Answers follow the exercise.
1. Greens that are dark green or red have higher vitamin content than their paler cousins.
2. Most greens grow easily around Puget Sound.
3. Bolting is the rapid consumption of nutrients, especially nitrogen, by some greens.
4. Kale and chard are greens that are slow to bolt.
5. Bolt-resistant varieties of greens will grow all summer.
6. Always harvest lettuce whole; picking it by the leaf will cause the plants to wilt.
7. Arugula, bok choy, Chinese cabbage and spinach work well as fall crops.
Answers
1. True.
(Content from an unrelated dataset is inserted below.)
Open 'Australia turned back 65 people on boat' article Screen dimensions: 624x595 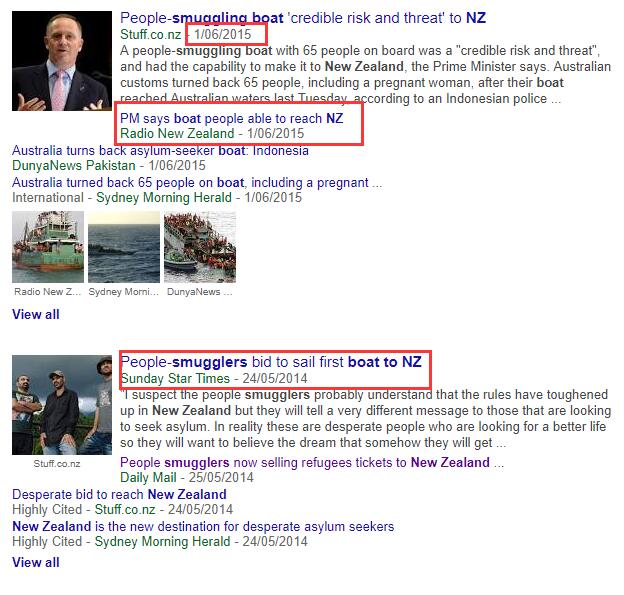(197, 182)

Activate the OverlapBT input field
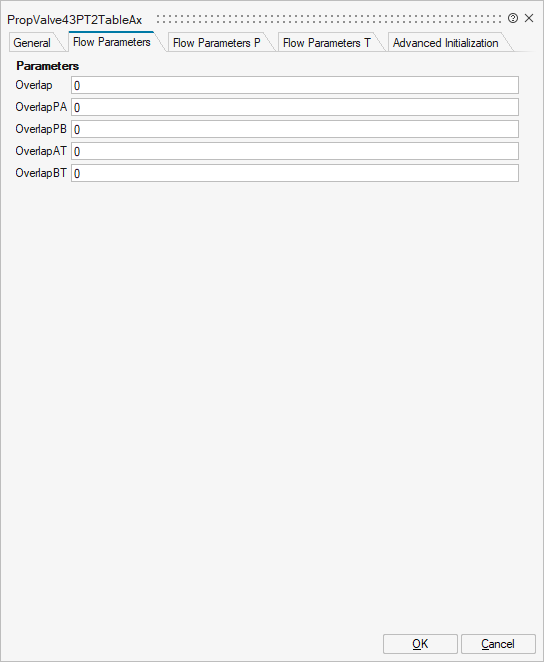(295, 173)
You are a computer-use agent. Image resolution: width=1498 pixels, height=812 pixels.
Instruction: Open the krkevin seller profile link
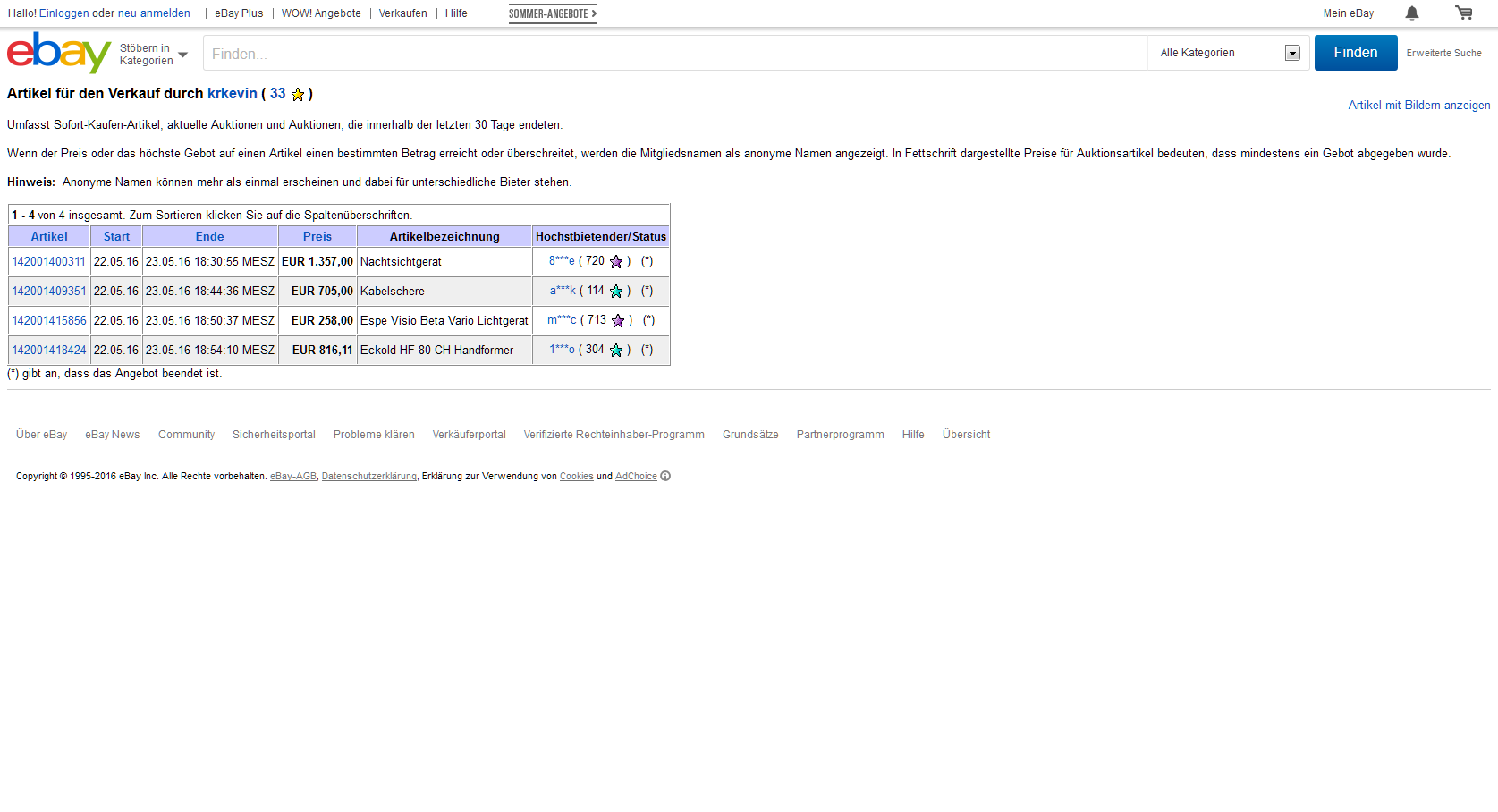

Generally, dark green and highly colored vegetables contain higher amounts of Vitamins A and C than paler vegetables. Light green iceberg lettuce, for example, is nutritionally inferior to the more intensely colored leaf lettuces.
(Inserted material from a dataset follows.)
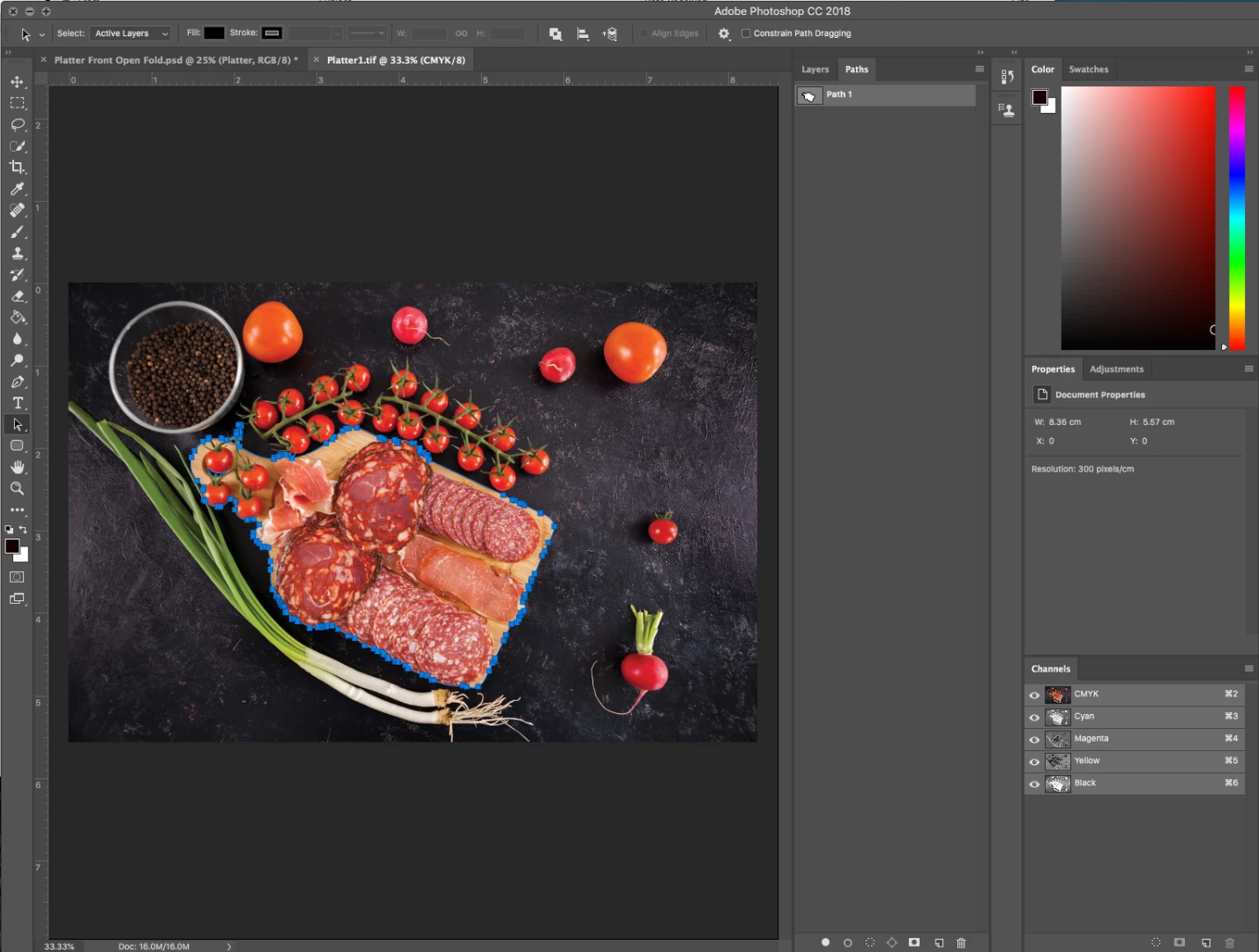Select the Clone Stamp tool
2. True. Most greens, whether they're European or Asian types, are cool-season crops that find Seattle-area weather to their liking. Arugula, bok choy, chard, Chinese cabbage, collards, corn salad, kale, mustard and spinach are examples.
3. False. Bolting is the premature formation of a seed stalk. In susceptible greens, it's brought on by increasing temperatures, increasing day length or both. When plants bolt, their new leaves become small and bitter. Gardeners avoid bolting by planting susceptible varieties early enough that they mature before long days and warm weather arrive, and by using bolt-resistant varieties.
4. True. Though kale and chard eventually go to seed, they typically persist through our summers. Along with beet greens and New Zealand and Malabar spinach (not true spinaches), they offer greens in the hot months. As a bonus, both kale and chard are hardy in cold weather. Kale always makes it through a Puget Sound winter; chard does most years.
5. False. Bolt resistance simply means the variety will make it further into warm weather and longer days than varieties without that trait. Getting a several-week reprieve from the inevitable, though, is a benefit.
6. False. Though you'd certainly harvest head lettuce by the head, leaf lettuces are well suited to harvest by the leaf. So are arugula, chard, kale, mustard and spinach. Careful harvest of these crops by the leaf will not damage plants and will permit the remaining leaves to grow larger.
7. True. Some gardeners have more success seeding these crops in late summer for fall harvest. Though the seed may have to germinate in warm conditions, the plants grow toward cooler weather and shorter days. When these crops are properly timed for fall harvest, bolting isn't a problem.